Why It Matters: As of Wednesday, the Nasdaq 100 remains in correction territory, having fallen 11.19% from its prior peak. Similarly, the Dow Jones and S&P 500 have dropped 6.70% and 7.68%, respectively, from their 52-week highs.
All the Magnificent 7 stocks have declined on a year-to-date basis in 2025. Out of them, only Meta Platforms Inc. has performed comparatively better than the benchmark indices, while the other six stocks have underperformed the benchmarks.
Stocks | YTD Performance | One Year Performance |
Nvidia Corporation NVDA | -15.03% | 30.04% |
Apple Inc.

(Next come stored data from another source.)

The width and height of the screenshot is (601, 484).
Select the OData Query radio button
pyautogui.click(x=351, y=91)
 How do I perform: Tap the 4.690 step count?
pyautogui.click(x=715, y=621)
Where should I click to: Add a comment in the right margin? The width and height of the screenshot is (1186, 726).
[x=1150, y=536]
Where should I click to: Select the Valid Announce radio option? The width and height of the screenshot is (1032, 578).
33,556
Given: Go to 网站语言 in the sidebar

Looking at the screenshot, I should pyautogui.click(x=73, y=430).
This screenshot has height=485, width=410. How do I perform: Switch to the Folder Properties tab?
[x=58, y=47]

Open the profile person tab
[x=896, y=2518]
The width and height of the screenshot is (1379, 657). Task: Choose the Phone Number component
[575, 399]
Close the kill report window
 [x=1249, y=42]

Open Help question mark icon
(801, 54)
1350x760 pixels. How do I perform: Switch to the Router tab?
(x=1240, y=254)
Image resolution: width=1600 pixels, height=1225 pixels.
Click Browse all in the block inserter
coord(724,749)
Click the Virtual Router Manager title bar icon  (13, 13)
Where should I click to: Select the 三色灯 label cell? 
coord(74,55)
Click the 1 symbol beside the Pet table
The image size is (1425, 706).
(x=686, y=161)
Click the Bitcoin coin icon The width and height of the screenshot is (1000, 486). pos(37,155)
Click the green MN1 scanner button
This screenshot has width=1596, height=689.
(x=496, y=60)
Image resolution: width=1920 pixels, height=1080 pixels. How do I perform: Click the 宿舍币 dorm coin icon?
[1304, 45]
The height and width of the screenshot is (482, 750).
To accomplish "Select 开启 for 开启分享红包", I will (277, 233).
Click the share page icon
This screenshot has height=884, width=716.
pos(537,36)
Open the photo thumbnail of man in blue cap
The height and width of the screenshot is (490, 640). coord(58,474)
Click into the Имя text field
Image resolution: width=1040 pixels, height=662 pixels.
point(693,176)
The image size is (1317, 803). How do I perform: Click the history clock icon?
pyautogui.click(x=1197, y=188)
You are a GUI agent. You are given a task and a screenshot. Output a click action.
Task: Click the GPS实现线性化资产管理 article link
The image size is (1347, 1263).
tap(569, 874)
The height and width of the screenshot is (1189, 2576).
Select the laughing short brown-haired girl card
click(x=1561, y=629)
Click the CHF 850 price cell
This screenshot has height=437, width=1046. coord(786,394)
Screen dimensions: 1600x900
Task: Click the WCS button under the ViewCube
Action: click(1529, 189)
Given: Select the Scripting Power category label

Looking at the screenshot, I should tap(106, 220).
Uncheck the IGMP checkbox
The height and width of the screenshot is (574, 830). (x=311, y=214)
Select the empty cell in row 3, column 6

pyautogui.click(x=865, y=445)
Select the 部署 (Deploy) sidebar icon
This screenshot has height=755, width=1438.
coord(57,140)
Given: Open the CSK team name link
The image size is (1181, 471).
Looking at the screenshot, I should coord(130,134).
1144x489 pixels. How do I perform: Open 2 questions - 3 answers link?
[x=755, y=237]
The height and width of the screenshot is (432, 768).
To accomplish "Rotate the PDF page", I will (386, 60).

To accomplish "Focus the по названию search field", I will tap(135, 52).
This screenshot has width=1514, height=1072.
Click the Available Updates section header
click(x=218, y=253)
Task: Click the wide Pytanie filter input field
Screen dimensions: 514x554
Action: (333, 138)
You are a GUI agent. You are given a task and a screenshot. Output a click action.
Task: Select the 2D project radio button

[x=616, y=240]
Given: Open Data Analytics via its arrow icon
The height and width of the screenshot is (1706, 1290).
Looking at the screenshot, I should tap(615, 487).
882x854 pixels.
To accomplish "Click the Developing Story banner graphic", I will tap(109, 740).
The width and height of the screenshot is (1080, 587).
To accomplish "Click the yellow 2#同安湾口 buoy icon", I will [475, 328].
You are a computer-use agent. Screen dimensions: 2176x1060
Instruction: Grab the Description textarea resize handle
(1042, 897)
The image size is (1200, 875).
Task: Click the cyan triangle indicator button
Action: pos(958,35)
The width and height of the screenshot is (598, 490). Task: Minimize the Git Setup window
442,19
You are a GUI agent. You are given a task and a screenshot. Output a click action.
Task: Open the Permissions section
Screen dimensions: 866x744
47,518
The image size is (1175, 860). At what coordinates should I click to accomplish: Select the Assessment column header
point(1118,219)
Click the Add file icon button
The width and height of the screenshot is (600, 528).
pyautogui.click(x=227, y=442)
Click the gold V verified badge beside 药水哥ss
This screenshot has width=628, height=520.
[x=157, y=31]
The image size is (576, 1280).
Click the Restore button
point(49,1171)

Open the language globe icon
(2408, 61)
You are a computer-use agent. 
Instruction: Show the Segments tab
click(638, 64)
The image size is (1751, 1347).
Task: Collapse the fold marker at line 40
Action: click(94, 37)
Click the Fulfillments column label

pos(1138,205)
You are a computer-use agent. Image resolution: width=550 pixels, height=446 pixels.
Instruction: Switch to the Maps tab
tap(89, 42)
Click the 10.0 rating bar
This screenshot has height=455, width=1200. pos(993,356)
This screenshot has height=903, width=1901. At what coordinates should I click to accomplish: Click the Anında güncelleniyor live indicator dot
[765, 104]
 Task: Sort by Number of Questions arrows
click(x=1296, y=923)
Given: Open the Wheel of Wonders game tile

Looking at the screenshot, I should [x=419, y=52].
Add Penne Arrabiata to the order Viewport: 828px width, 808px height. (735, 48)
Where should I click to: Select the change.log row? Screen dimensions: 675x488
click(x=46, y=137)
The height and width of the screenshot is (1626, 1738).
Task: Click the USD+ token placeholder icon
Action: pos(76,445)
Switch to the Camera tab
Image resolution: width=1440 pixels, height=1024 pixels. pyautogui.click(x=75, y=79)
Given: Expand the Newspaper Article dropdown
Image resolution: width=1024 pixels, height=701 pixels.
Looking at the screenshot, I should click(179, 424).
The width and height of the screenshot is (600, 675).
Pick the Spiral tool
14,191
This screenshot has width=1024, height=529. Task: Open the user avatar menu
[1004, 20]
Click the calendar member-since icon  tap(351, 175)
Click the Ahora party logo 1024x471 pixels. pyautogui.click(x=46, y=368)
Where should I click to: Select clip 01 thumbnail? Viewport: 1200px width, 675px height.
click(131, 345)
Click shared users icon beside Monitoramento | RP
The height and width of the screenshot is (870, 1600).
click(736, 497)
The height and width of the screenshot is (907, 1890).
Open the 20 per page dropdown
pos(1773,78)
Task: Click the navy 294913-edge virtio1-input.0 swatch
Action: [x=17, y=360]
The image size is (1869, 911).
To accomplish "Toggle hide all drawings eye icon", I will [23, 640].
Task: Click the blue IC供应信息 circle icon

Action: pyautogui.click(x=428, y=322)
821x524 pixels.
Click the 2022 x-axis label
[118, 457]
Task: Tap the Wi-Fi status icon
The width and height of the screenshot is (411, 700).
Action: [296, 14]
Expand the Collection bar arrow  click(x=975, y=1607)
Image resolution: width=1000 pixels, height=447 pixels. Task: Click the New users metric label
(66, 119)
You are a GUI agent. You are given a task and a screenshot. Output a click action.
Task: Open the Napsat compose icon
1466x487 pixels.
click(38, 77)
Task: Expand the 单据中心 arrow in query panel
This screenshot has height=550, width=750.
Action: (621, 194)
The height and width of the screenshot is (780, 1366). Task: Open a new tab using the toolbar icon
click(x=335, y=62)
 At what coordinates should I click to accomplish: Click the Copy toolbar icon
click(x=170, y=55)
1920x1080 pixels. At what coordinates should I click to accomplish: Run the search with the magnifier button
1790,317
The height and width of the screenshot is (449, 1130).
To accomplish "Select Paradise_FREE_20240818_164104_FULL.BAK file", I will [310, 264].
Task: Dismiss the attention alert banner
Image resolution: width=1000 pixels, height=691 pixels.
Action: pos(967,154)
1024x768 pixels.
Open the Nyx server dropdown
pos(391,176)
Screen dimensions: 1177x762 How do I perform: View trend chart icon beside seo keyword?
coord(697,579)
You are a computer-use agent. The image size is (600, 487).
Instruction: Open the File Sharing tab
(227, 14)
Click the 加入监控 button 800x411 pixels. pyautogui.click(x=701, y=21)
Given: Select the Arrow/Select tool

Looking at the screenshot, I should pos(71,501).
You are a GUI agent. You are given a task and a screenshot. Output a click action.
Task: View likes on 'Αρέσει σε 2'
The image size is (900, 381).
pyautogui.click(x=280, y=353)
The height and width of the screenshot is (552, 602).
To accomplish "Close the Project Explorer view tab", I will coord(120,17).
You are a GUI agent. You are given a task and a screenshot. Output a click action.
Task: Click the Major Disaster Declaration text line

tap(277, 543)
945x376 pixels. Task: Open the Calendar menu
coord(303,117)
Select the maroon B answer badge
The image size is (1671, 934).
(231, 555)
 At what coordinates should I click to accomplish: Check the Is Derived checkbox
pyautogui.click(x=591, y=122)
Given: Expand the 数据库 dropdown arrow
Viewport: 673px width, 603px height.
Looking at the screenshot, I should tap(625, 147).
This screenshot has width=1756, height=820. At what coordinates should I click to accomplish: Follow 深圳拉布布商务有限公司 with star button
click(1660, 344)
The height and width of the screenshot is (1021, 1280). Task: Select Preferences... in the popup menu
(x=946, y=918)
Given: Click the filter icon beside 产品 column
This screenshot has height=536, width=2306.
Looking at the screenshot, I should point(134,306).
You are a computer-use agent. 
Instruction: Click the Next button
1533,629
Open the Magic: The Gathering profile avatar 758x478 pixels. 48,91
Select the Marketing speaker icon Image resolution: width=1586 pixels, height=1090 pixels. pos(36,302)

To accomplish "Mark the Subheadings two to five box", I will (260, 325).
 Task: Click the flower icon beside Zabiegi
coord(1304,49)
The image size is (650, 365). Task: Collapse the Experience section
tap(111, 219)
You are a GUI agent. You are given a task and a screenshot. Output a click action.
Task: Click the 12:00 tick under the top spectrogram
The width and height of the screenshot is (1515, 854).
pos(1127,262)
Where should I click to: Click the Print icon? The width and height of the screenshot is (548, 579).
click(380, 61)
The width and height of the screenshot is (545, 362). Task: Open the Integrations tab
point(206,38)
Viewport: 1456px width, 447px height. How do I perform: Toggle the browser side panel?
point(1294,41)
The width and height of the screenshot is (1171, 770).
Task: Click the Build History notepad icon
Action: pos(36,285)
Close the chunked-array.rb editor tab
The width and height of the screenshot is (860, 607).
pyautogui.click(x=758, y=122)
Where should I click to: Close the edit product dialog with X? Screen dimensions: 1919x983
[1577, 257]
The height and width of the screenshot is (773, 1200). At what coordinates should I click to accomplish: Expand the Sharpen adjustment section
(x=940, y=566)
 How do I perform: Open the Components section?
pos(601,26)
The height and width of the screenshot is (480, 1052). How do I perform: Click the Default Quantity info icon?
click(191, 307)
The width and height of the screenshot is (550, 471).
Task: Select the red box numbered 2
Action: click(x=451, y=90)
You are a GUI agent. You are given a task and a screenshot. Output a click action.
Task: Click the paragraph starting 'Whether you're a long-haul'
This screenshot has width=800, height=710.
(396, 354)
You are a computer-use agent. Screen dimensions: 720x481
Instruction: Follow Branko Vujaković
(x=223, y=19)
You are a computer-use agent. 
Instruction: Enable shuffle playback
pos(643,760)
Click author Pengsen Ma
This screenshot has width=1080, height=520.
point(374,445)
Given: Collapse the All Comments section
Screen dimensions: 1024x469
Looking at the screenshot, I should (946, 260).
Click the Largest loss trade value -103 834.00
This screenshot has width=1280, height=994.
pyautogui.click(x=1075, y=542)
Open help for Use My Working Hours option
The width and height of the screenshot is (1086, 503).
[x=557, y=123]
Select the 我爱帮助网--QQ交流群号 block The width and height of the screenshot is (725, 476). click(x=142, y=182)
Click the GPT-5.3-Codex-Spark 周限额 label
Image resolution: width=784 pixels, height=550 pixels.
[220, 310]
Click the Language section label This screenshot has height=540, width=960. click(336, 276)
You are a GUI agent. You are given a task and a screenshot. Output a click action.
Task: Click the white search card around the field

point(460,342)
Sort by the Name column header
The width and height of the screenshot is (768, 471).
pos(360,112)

AAPL | -11.73% | 20.47% |
Microsoft Corp. MSFT | -7.35% | -8.80% |
Amazon.com Inc. AMZN | -11.12% | 9.76% |
Alphabet Inc. Class A GOOGL | -13.48% | 10.19% |
Alphabet Inc. Class C GOOG | -12.77% | 11.09% |
Meta Platforms Inc. META | -2.53% | 15.54% |
Tesla Inc. TSLA | -37.81% | 34.27% |
SPDR S&P 500 ETF Trust SPY | -3.00% | 8.96% |
Invesco QQQ Trust ETF QQQ | -5.75% | 8.36% |
John Murillo, B2BROKER’s chief dealing officer, attributes the current technology stock sell-off to a confluence of factors, including the “interest rate sensitivity,” escalating “trade tensions,” and the outsized influence and weightage of these stocks within key market indices.
Additionally, Edward Yardeni believes China’s development of affordable AI chips and open-source large language models could burst the “AI bubble,” ultimately reducing AI investment and impacting the profitability of the Magnificent 7 stocks.
Price Action: The SPDR S&P 500 ETF Trust SPY and Invesco QQQ Trust ETF QQQ, which track the S&P 500 index and Nasdaq 100 index, respectively, rose on Wednesday. The SPY advanced 1.09% to $567.13, and the QQQ also jumped 1.34% to $480.89, according to Benzinga Pro data.
On Thursday, the future of Dow Jones rose by 0.28%, whereas the S&P 500 and Nasdaq 100 advanced by 0.41% and 0.55% respectively.